Can you clarify what you mean here:

I recall in HDRP there was something about dividing maps/terrains into a grid of 256 sectors, is that what you mean?

32km sounds right for some noticeable problems.
In my experience, with standard pipeline, with single precision, accuracy problems are visible at about 70km and the accuracy at 8million is down to about 1cm to half a meter (it varies depending on the type of intereaction). Lots of things go wrong at that stage, and as you say, movement may stop working (if the movement displacement drops below the resolution).

Categories of effects I found:

1. sliding along one axis: when trying to move to a point/target, you slide off in one direction or another.
2. The "travelling tower" problem: when you move towards a position, some objects move away!
3. Distant relative jitter in general, ie. normal forms of jitter effects, such as flashing, for some objects (travelling tower is another example if DRJ).
4. not moving at all: as you mentioned, when space resolution is lower than the movement vector magnitude.

 

@cosmochristo,
Yes the documentation has a small sub section on it.

Dev blitz also mentions relative rendering, as should be objectively obviously rendering/animations/physics have varying degrees of accuracy.


There's still a 32bit depth limitation numerically, so you may find that physics accuracy still may show inaccuracies if they or anything else is world pos absolute based.

However this is a significant improvement of units over the built in counterpart.


For scales of projects on a universal scale sure, you'd have to scale down your units on the project level to potentially facilitate that.

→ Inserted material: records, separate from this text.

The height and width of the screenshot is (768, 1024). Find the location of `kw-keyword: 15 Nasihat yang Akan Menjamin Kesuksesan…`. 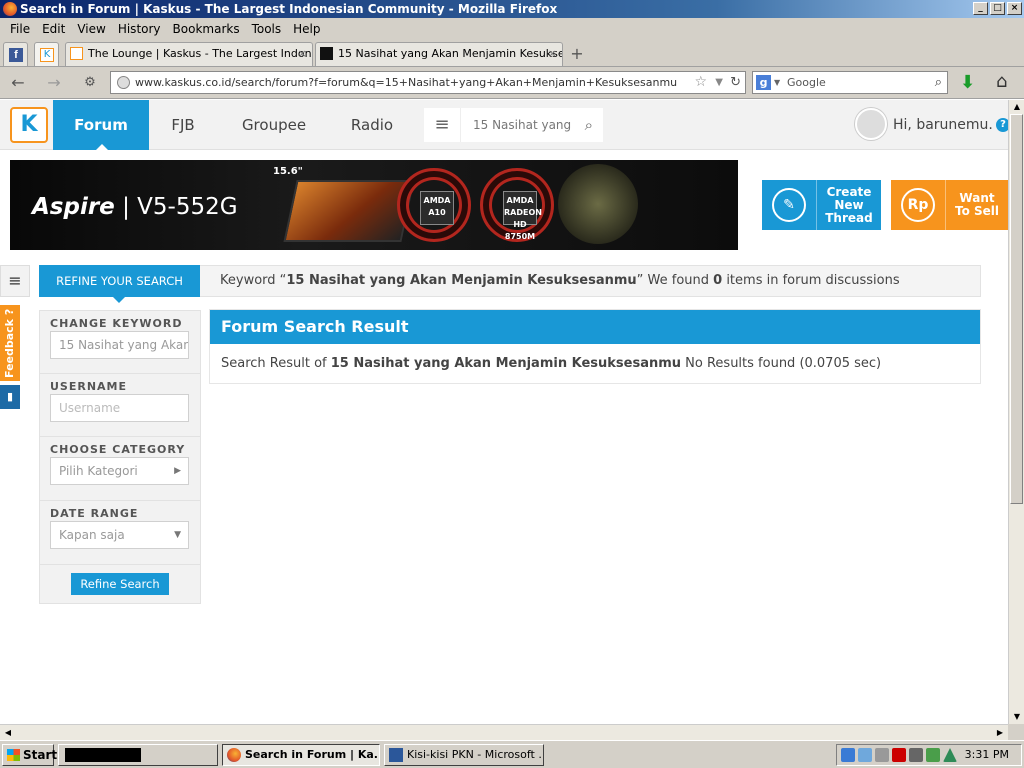

kw-keyword: 15 Nasihat yang Akan Menjamin Kesuksesan… is located at coordinates (462, 280).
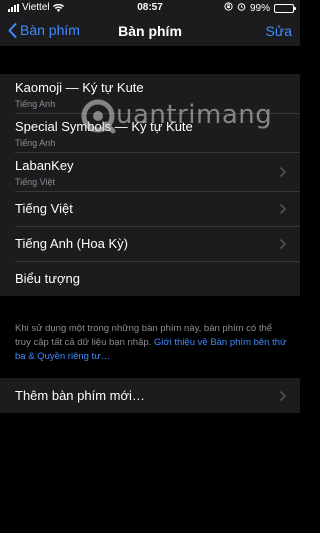  I want to click on back-button: Bàn phím, so click(44, 30).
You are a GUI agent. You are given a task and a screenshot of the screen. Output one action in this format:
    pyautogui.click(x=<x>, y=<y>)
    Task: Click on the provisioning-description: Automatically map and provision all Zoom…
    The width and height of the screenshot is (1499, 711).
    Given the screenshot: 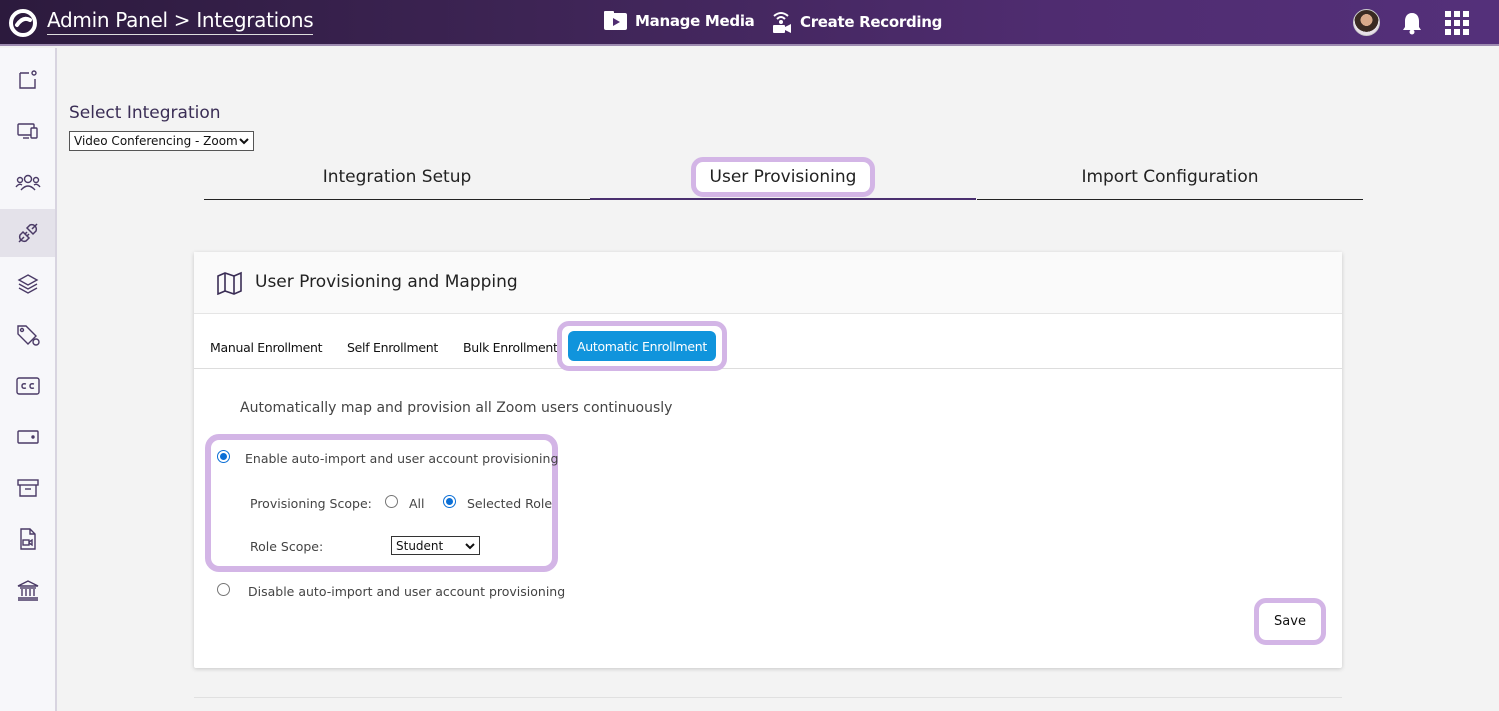 What is the action you would take?
    pyautogui.click(x=456, y=408)
    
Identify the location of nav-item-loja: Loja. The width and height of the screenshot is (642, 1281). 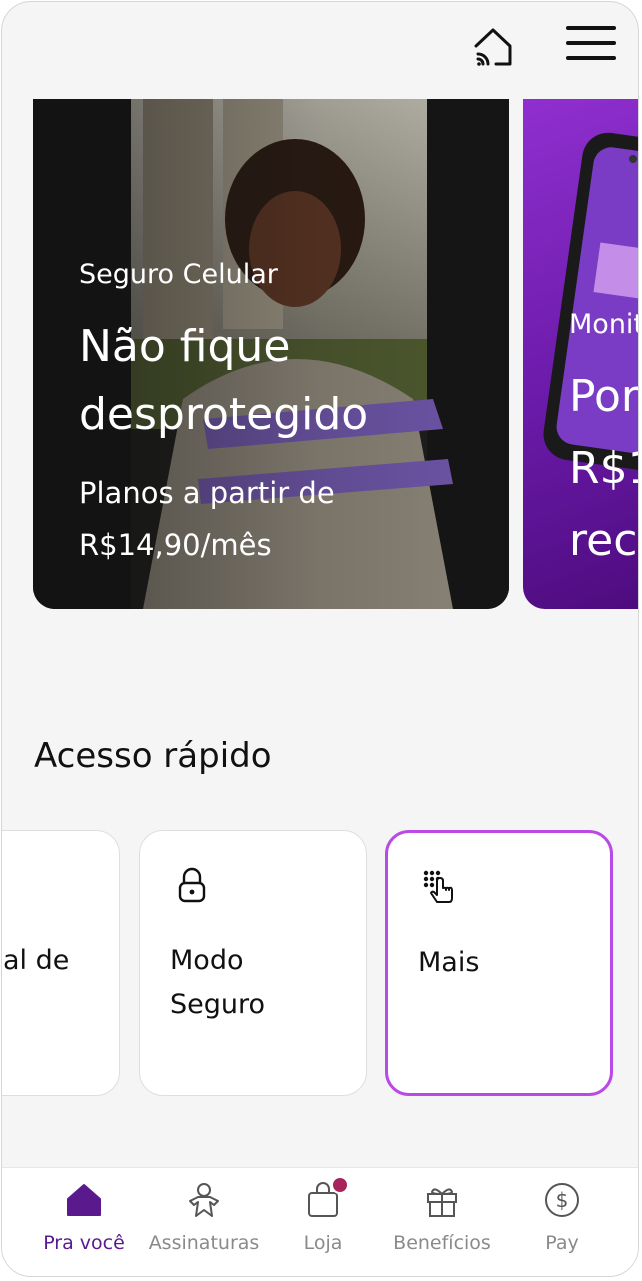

There's a few shader graphs situations where this is also the case.

In terms of respected treatment, treat unto others how you wish to be treated, goes a very long way indeed.

 

No I'm talking about how floating point math works. This page has a pretty good breakdown:

https://blog.demofox.org/2017/11/21/floating-point-precision/

 

Yes, if both the objects and the camera are very far from the origin their positions would be subject to precision loss and subtracting them wouldn't change that and they would still snap while moving. But the vertices of each model are protected from precision loss since their transformed coordinates won't be multiplied by massive world-space values and at least this won't happen:

 

That's a nice article. I added the following (in comments):
Some comments:
1. It may help to separate precision from accuracy, where accuracy refers to the resolution, or distance between one representable number and the next. For single precision floats, the precision is always 32bit.
3. The accuracy, on the other hand, will vary with size of number represented long before you reach 6 digits.
The resolution at 1.0 (between 0.5 and 1.0) is double that at 2.0 because at 2.0, there is a 1 in the exponent, so the gap between numbers is double than that at 1.0.
4. For 3-dimensional space, the largest (worst case) gap error between representable points is a geometric formula (involving square root) and this is larger (about 3.4 times) than the values calculated for 1 dimension. To this one must include the temporal error as well, so one could well expect a larger multiple than 3.4.

 

Hah, I did porches too


@Neto_Kokku, you are half right, if the camera world coordinate is very large then the entire object mesh will suffer jitter,
and the relative jitter between objects would vary depending on their actual reference position from the origin.

 

Correct. The mesh itself won't get mangled but the object position will still jitter so camera-relative rendering doesn't help that much in the end.

I think it's good only for cases where distances aren't large enough to break physics or cause noticeable movement jitter but could already cause visual artifacts on densely detailed meshes like characters when seen up close. Since the vertices' final screen positions go through several multiplications and additions they are more sensitive to precision loss.